“[The Road Home] will take its place among the major works of American literature.”
—Frank Caso, Booklist (starred review)
“A saga as homespun as an old quilt. . . . [The characters] are such good company you forget they exists nowhere but in Harrison’s imagination.” —Malcolm Jones, Jr., Newsweek
Jim Harrison is one of this country’s most acclaimed writers, and in The Road Home, his first full-length novel since Dalva ten years ago, he delivers a majestic and generous story that is no less than a true American epic.

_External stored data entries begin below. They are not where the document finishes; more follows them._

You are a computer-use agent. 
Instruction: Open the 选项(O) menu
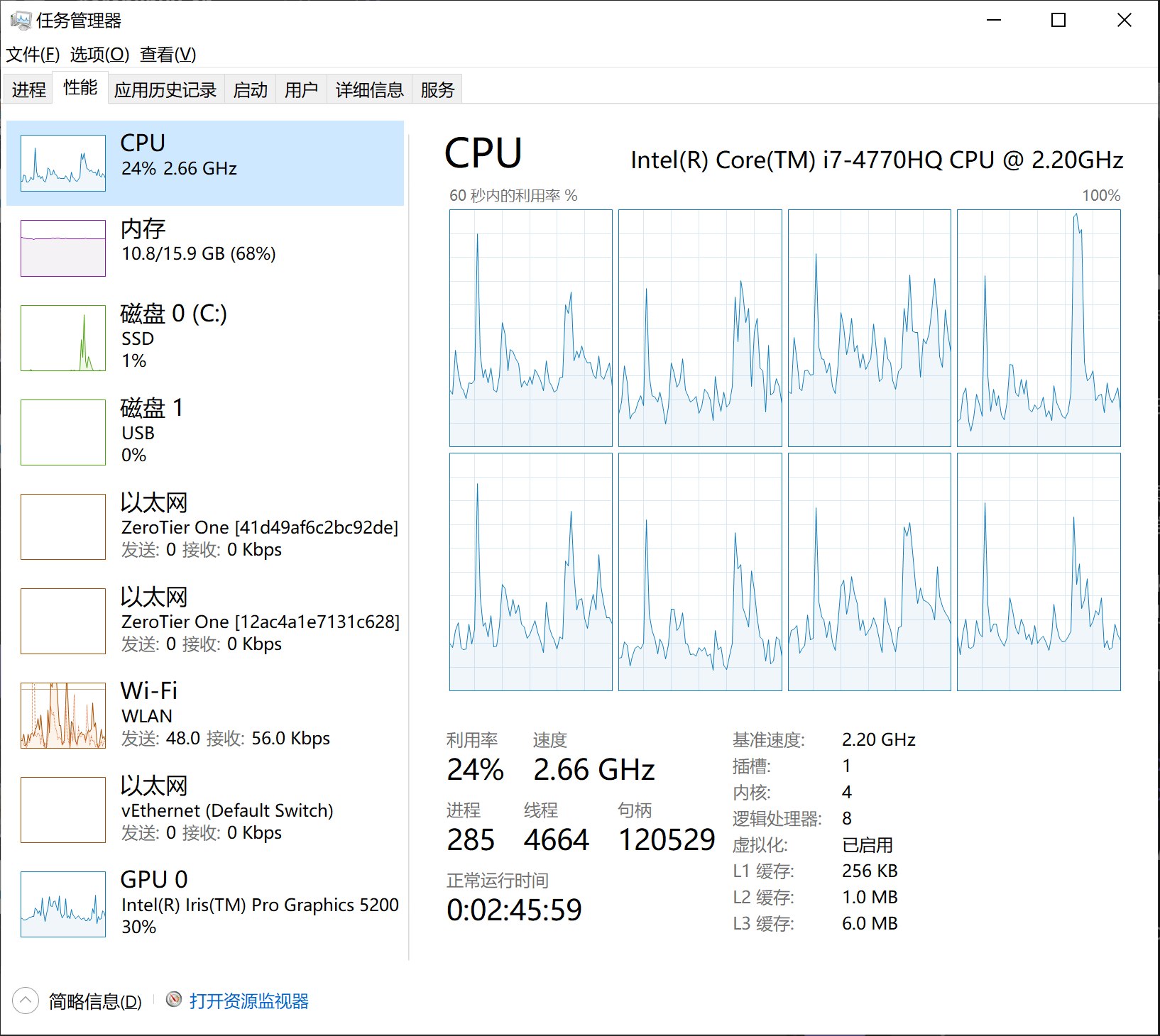click(x=99, y=55)

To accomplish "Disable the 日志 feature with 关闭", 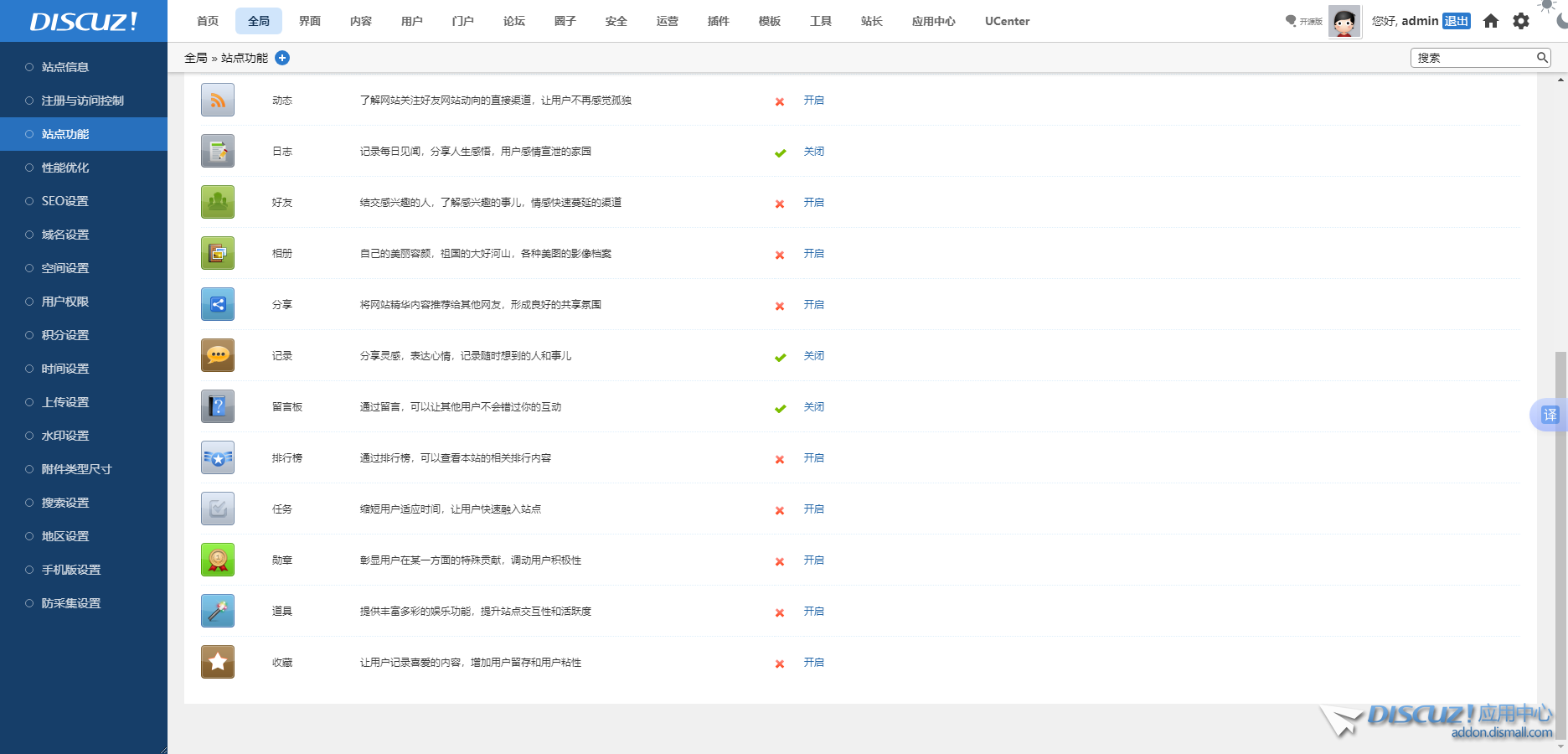I will tap(813, 152).
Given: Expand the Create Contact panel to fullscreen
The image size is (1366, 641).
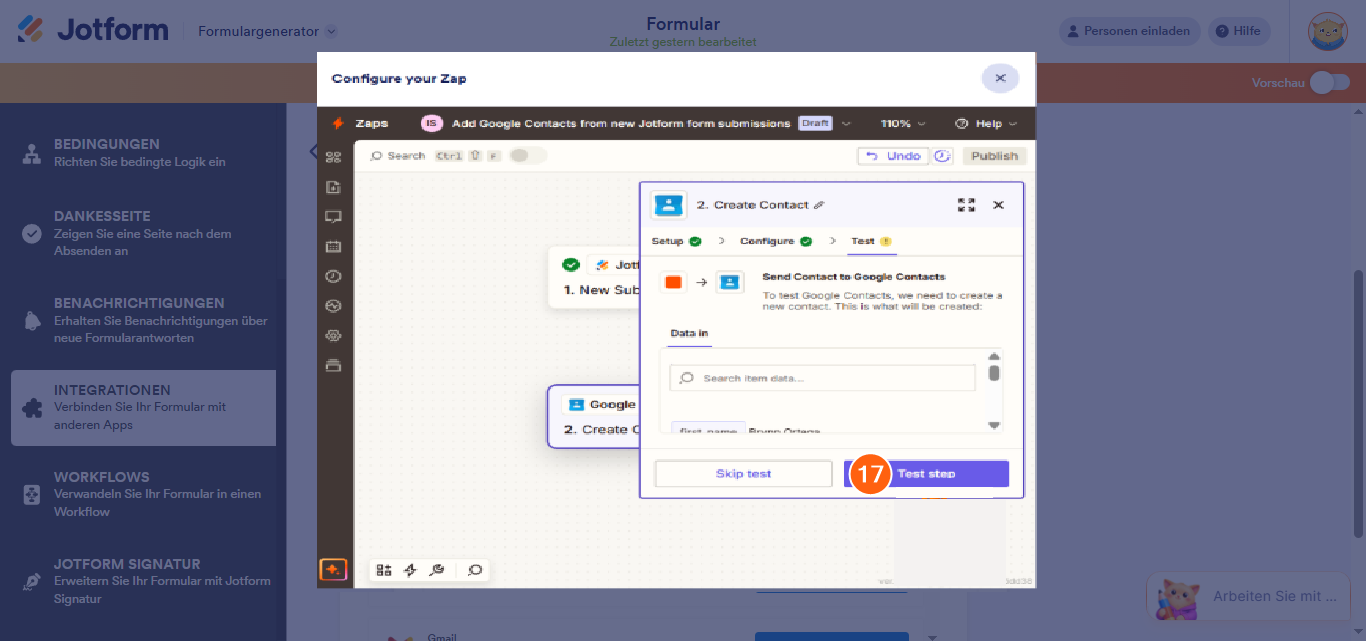Looking at the screenshot, I should (966, 204).
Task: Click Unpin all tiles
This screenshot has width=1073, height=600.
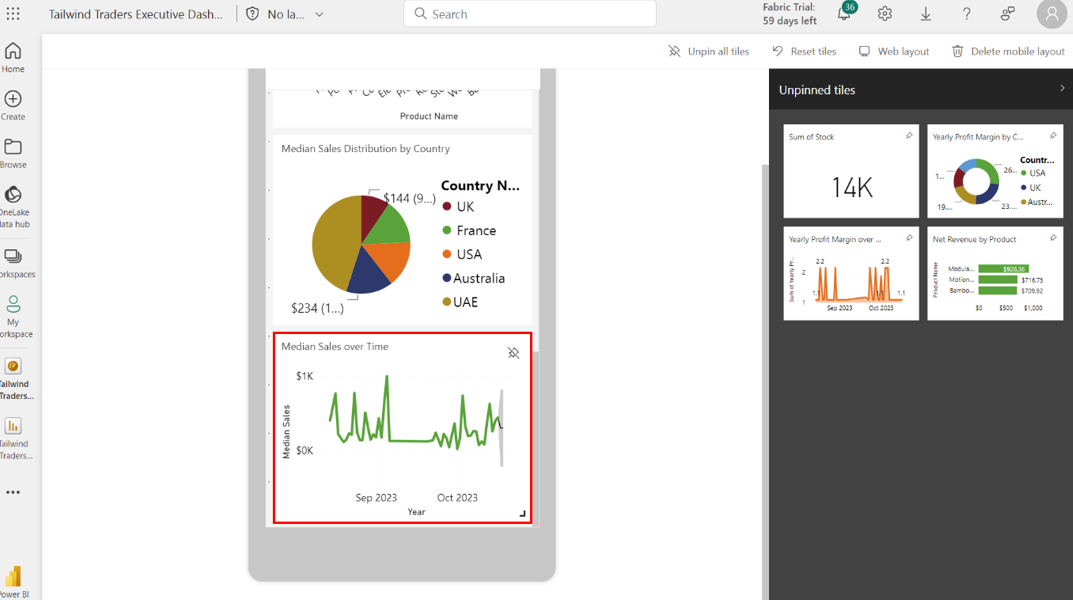Action: (709, 51)
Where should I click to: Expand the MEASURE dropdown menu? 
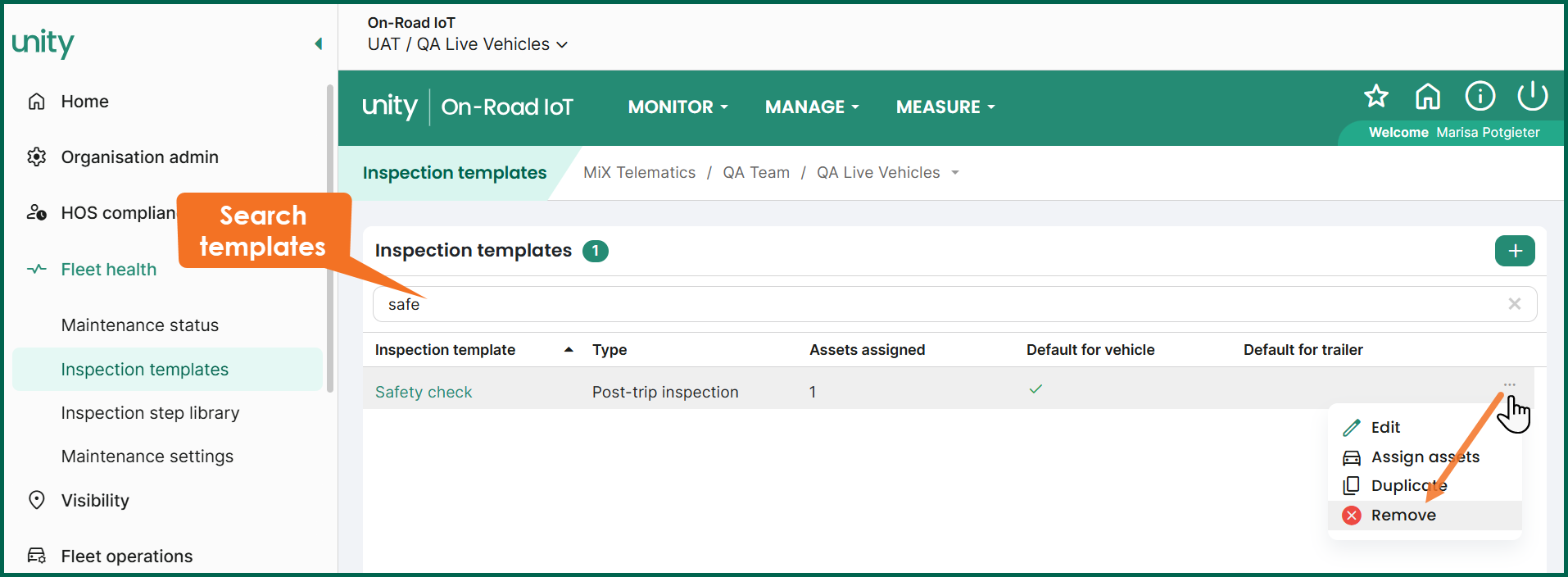point(945,107)
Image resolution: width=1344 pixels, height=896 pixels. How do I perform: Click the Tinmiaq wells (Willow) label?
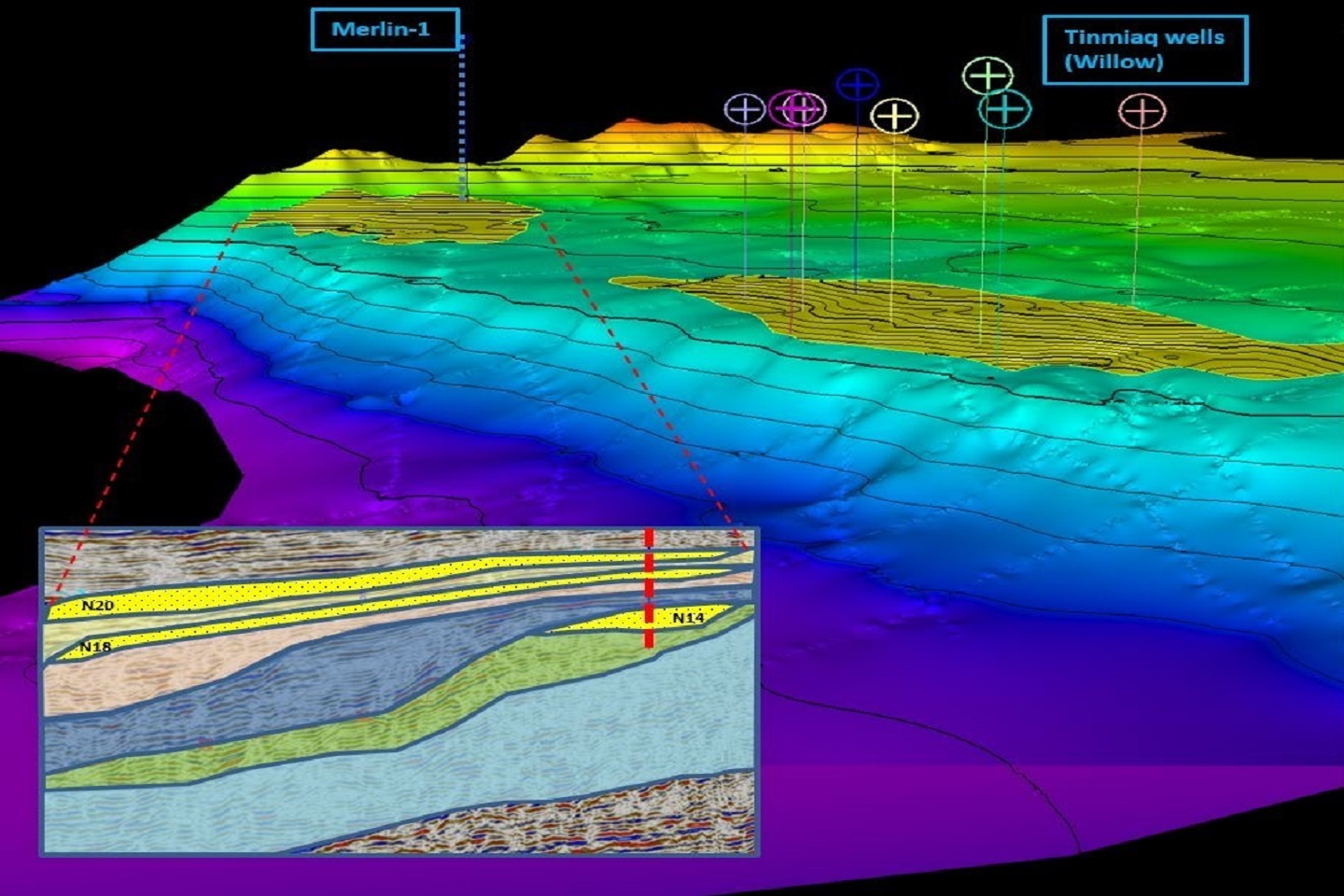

The Road Home continues the story of his captivating heroine Dalva and her peculiar and remarkable family. It encompasses the voices of Dalva’s grandfather John Northridge, the austere, hard-living half-Sioux patriarch; Naomi, the widow of his favorite son and namesake; Paul, the first Northridge son, who lived in the shadow of his brother; and Nelse, the son taken from Dalva at birth, who now has returned to find her. It is haunted by the hovering spirits of the father and the lover Dalva lost to this country’s wars. It is a family history drenched in suffering and joy, imbued with fierce independence and love, rooted in the Nebraska soil, and intertwined with the destiny of whites and native Americans in the American West.
Epic in scope, stretching from the close of the nineteenth century to the present day, The Road Home is a stunning and trenchant novel, written with the humor, humanity, and inimitable evocation of the American spirit that have delighted Jim Harrison’s legion of fans.